Он нежно поцеловал меня в уголки губ, и у меня перехватило дыхание...
Поезд тронулся. Потом я быстренько переоделась, забралась на свою полку и вытянулась, пристроив подушку за спиной. Закрыв от удовольствия глаза, вспомнила, как в детстве мечталось забраться вот так-то в поезд и ехать, ехать не важно куда. И вот сейчас нас ждёт несколько дней пути. Поезд мягко покачивало на стыках и из стороны в сторону. Через каких-нибудь полчаса пришла проводница, собрала деньги за постель и предложила чай. Иван расплатился за всю нашу экспедицию и отправился за чаем для нас двоих. Почему бы и не попить. За окном мелькали лесные и сельские пейзажи. Никогда не ездила поездом. Эта новизна дзинькала в груди. Я глупо себя чувствовала. Иван, понимая всё по — своему, улыбался. "Одни, несколько дней в объятиях друг друга". На третий день пути начало казаться, что поезд шёл медленно, а время тянулось бесконечно. На каждой большой станции ухватив Ивана за локоть тащила на перрон, дыхнуть воздухом и посмотреть на народ.— Какая же ты неуёмная! — ворчал сопя Иван, но топал рядом, оставляя в купе Петьку. Духота давила, я, отмахиваясь газетой до онемения конечностей, вспоминала о прохладе и кондиционере, если б не мурлыканье Ивана под мышкой и его горячие объятия, для меня подвижной и деятельной такая дорога была бы карой небесной. Но всё когда-нибудь кончается. Пришла к финалу и она. Мы вывалились на перрон. На воздухе я очнулась, взбодрилась и ожила.

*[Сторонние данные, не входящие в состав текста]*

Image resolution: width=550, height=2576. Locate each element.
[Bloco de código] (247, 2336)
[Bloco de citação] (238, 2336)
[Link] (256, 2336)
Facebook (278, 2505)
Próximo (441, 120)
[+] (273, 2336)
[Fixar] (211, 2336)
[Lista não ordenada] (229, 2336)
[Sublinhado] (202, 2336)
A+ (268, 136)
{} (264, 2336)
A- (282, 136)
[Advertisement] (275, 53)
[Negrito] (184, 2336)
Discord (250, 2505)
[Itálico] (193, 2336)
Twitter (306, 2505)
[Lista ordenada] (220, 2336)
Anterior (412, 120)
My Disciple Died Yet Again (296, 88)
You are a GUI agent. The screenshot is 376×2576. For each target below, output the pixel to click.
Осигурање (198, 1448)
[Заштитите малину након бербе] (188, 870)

Когда-то маленький разъезд сейчас оказался небольшой станцией. "Зачем мы вообще-то приехали сюда? Могли выйти раньше и по автомобильной дороге вырулить на нужный нам участок. А мужчинам захотелось пройти весь путь по карте от начала пунктира. Ну что ж пусть будет так". Ещё из окна движущегося поезда увидели Валеру и маячившую за его спиной Потаповну. "Значит, приехали на место". За вокзалом похожим на скворечник стояли на пустом разбитом шоссе у сосен два армейских "уазика" с прицепами. Перетаскав всё своё в них, мужики уткнулись в карту и что-то побормотав, отправились в путь. Первым шёл наш "уаз". Валера за рулём, рядом Иван, мы с Потаповной, и Василием сзади. Второй "уаз" вёл Андрей с ним рядом сидел Петрович, женщины с Петькой в салоне. Андрей, было выразил сомнение по поводу невозможности садиться за руль чужой машины. ГАИ. Валера, посмотрев на него, как на сумасшедшего, подтолкнул к машине.
— Какое ГАИ, обалдел. Здесь тебе не столица. Через день и людей-то под лупой не сыщешь. Это, мил человек, тайга. Кати пока бензина хватит.
Через пять минут, я с ужасом поняла, смысл его последних слов. Значит, поедем пока есть в наличие бензин, а что потом? Ногами? А груз? Кошмар какой, лучше не думать.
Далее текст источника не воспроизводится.